• _TASK GOAL_
Reproduce every line of the following material verbatim, from the first line to the last.

(Items listed in a dataset)
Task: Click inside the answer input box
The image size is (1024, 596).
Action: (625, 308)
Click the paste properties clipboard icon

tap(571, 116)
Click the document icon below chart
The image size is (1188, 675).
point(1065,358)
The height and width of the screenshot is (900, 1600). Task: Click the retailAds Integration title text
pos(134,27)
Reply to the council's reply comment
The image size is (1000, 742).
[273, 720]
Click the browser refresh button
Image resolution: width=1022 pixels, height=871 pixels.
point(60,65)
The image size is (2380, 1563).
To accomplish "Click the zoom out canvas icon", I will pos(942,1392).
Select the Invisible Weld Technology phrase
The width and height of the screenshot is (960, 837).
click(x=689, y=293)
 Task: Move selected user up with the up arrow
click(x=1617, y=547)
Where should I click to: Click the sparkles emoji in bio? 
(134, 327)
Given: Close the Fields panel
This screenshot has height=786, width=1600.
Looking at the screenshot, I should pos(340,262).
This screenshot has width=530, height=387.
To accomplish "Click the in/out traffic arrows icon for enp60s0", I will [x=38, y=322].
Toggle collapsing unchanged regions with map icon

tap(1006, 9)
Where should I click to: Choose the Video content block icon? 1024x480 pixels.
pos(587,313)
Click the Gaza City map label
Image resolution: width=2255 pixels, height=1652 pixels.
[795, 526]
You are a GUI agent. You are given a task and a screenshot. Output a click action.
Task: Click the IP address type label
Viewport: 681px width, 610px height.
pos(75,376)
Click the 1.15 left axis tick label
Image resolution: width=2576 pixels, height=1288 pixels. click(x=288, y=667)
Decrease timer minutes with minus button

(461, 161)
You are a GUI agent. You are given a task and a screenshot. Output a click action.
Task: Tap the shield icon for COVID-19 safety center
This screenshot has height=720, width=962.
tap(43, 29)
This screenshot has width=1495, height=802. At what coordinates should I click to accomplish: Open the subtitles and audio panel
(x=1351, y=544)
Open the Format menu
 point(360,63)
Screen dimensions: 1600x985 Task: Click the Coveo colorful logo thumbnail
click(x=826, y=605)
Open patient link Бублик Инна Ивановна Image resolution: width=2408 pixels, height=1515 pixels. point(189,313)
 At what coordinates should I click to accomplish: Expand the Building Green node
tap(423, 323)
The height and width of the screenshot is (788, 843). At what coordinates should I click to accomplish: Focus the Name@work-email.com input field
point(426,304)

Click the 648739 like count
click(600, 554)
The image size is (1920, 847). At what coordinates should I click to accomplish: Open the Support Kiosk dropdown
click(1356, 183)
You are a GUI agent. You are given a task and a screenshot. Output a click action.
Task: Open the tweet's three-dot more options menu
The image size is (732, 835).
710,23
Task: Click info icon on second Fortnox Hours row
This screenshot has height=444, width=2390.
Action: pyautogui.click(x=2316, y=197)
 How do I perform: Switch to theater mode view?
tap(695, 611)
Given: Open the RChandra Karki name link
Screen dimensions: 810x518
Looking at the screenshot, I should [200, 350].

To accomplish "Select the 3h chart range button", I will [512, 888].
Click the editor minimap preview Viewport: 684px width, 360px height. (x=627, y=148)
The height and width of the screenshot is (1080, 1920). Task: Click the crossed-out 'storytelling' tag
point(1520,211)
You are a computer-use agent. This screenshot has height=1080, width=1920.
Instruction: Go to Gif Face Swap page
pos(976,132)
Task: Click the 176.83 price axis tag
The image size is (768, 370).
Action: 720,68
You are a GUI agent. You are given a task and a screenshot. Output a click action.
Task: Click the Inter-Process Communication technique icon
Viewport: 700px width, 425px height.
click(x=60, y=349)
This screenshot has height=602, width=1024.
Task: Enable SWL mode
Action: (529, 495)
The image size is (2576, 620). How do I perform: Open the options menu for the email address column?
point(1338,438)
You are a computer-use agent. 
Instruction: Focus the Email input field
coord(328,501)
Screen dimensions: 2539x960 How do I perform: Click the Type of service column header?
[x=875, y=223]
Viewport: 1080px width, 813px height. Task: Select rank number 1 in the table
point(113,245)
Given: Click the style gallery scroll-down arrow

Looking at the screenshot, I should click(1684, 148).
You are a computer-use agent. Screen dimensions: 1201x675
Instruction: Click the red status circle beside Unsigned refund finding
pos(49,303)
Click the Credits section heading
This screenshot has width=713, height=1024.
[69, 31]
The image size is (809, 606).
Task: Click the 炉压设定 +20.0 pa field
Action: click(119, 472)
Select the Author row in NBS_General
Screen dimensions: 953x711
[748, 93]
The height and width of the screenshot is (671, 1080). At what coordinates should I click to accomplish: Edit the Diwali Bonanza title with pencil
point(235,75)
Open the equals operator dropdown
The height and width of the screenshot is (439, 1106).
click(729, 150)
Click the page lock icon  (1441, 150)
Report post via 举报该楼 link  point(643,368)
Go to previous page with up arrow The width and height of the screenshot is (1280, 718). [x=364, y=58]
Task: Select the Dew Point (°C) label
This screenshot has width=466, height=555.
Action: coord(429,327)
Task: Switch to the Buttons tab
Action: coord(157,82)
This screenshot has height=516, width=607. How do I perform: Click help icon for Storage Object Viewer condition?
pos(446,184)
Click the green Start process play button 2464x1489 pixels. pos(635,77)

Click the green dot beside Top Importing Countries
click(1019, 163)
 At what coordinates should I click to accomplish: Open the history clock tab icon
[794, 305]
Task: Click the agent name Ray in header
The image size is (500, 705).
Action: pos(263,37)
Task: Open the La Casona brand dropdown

• _PROBLEM SOLUTION_
Task: Click inside the answer input box
The image size is (1024, 596).
Action: (625, 308)
Click the paste properties clipboard icon

tap(571, 116)
Click the document icon below chart
The image size is (1188, 675).
point(1065,358)
The height and width of the screenshot is (900, 1600). Task: Click the retailAds Integration title text
pos(134,27)
Reply to the council's reply comment
The image size is (1000, 742).
[273, 720]
Click the browser refresh button
Image resolution: width=1022 pixels, height=871 pixels.
point(60,65)
The image size is (2380, 1563).
To accomplish "Click the zoom out canvas icon", I will pos(942,1392).
Select the Invisible Weld Technology phrase
The width and height of the screenshot is (960, 837).
click(x=689, y=293)
 Task: Move selected user up with the up arrow
click(x=1617, y=547)
Where should I click to: Click the sparkles emoji in bio? 
(134, 327)
Given: Close the Fields panel
This screenshot has height=786, width=1600.
Looking at the screenshot, I should pos(340,262).
This screenshot has width=530, height=387.
To accomplish "Click the in/out traffic arrows icon for enp60s0", I will [x=38, y=322].
Toggle collapsing unchanged regions with map icon

tap(1006, 9)
Where should I click to: Choose the Video content block icon? 1024x480 pixels.
pos(587,313)
Click the Gaza City map label
Image resolution: width=2255 pixels, height=1652 pixels.
[795, 526]
You are a GUI agent. You are given a task and a screenshot. Output a click action.
Task: Click the IP address type label
Viewport: 681px width, 610px height.
pos(75,376)
Click the 1.15 left axis tick label
Image resolution: width=2576 pixels, height=1288 pixels. click(x=288, y=667)
Decrease timer minutes with minus button

(461, 161)
You are a GUI agent. You are given a task and a screenshot. Output a click action.
Task: Tap the shield icon for COVID-19 safety center
This screenshot has height=720, width=962.
tap(43, 29)
This screenshot has width=1495, height=802. At what coordinates should I click to accomplish: Open the subtitles and audio panel
(x=1351, y=544)
Open the Format menu
 point(360,63)
Screen dimensions: 1600x985 Task: Click the Coveo colorful logo thumbnail
click(x=826, y=605)
Open patient link Бублик Инна Ивановна Image resolution: width=2408 pixels, height=1515 pixels. point(189,313)
 At what coordinates should I click to accomplish: Expand the Building Green node
tap(423, 323)
The height and width of the screenshot is (788, 843). At what coordinates should I click to accomplish: Focus the Name@work-email.com input field
point(426,304)

Click the 648739 like count
click(600, 554)
The image size is (1920, 847). At what coordinates should I click to accomplish: Open the Support Kiosk dropdown
click(1356, 183)
You are a GUI agent. You are given a task and a screenshot. Output a click action.
Task: Open the tweet's three-dot more options menu
The image size is (732, 835).
710,23
Task: Click info icon on second Fortnox Hours row
This screenshot has height=444, width=2390.
Action: pyautogui.click(x=2316, y=197)
 How do I perform: Switch to theater mode view?
tap(695, 611)
Given: Open the RChandra Karki name link
Screen dimensions: 810x518
Looking at the screenshot, I should [200, 350].

To accomplish "Select the 3h chart range button", I will [512, 888].
Click the editor minimap preview Viewport: 684px width, 360px height. (x=627, y=148)
The height and width of the screenshot is (1080, 1920). Task: Click the crossed-out 'storytelling' tag
point(1520,211)
You are a computer-use agent. This screenshot has height=1080, width=1920.
Instruction: Go to Gif Face Swap page
pos(976,132)
Task: Click the 176.83 price axis tag
The image size is (768, 370).
Action: 720,68
You are a GUI agent. You are given a task and a screenshot. Output a click action.
Task: Click the Inter-Process Communication technique icon
Viewport: 700px width, 425px height.
click(x=60, y=349)
This screenshot has height=602, width=1024.
Task: Enable SWL mode
Action: (529, 495)
The image size is (2576, 620). How do I perform: Open the options menu for the email address column?
point(1338,438)
You are a computer-use agent. 
Instruction: Focus the Email input field
coord(328,501)
Screen dimensions: 2539x960 How do I perform: Click the Type of service column header?
[x=875, y=223]
Viewport: 1080px width, 813px height. Task: Select rank number 1 in the table
point(113,245)
Given: Click the style gallery scroll-down arrow

Looking at the screenshot, I should click(1684, 148).
You are a computer-use agent. Screen dimensions: 1201x675
Instruction: Click the red status circle beside Unsigned refund finding
pos(49,303)
Click the Credits section heading
This screenshot has width=713, height=1024.
[69, 31]
The image size is (809, 606).
Task: Click the 炉压设定 +20.0 pa field
Action: click(119, 472)
Select the Author row in NBS_General
Screen dimensions: 953x711
[748, 93]
The height and width of the screenshot is (671, 1080). At what coordinates should I click to accomplish: Edit the Diwali Bonanza title with pencil
point(235,75)
Open the equals operator dropdown
The height and width of the screenshot is (439, 1106).
click(729, 150)
Click the page lock icon  (1441, 150)
Report post via 举报该楼 link  point(643,368)
Go to previous page with up arrow The width and height of the screenshot is (1280, 718). [x=364, y=58]
Task: Select the Dew Point (°C) label
This screenshot has width=466, height=555.
Action: coord(429,327)
Task: Switch to the Buttons tab
Action: coord(157,82)
This screenshot has height=516, width=607. How do I perform: Click help icon for Storage Object Viewer condition?
pos(446,184)
Click the green Start process play button 2464x1489 pixels. pos(635,77)

Click the green dot beside Top Importing Countries
click(1019, 163)
 At what coordinates should I click to accomplish: Open the history clock tab icon
[794, 305]
Task: Click the agent name Ray in header
The image size is (500, 705).
Action: pos(263,37)
Task: Open the La Casona brand dropdown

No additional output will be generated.